→ **Your assignment**: Would you return every line of the listing below that has "header" in it?
⁂
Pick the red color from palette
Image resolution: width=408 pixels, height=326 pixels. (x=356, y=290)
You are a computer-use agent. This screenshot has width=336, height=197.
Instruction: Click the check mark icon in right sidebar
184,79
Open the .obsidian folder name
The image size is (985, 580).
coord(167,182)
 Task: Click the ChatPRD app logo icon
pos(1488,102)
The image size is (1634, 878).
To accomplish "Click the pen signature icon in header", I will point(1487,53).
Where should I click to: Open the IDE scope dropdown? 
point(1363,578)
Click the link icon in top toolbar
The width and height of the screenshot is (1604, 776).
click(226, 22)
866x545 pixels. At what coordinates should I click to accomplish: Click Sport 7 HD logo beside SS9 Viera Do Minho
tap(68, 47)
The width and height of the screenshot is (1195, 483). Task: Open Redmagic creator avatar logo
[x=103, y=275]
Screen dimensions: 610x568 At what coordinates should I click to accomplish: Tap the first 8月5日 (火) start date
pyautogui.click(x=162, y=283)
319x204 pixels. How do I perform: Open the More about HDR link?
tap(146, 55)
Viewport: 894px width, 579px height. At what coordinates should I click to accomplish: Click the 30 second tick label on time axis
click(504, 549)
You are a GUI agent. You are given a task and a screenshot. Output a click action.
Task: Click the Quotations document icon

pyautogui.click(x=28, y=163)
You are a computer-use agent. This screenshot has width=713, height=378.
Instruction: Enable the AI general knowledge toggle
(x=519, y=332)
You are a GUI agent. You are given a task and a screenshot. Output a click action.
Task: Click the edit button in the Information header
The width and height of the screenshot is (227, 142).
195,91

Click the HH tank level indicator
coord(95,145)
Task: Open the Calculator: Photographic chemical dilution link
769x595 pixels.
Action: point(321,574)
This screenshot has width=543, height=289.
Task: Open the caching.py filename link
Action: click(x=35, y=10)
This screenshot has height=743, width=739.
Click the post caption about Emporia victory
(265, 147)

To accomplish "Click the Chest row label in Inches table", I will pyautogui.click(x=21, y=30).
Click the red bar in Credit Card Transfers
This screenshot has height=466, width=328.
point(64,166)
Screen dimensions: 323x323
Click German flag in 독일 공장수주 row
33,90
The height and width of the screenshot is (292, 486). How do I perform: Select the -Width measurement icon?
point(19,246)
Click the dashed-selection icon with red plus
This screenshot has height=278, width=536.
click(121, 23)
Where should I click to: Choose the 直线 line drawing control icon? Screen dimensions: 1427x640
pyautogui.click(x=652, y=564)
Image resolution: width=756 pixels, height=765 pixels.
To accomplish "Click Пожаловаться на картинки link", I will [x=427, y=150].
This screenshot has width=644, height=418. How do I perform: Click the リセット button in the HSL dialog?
⁂
→ **Your response**:
To accomplish "Click the pen signature icon in header", I will point(1487,53).
Task: Click the edit button in the Information header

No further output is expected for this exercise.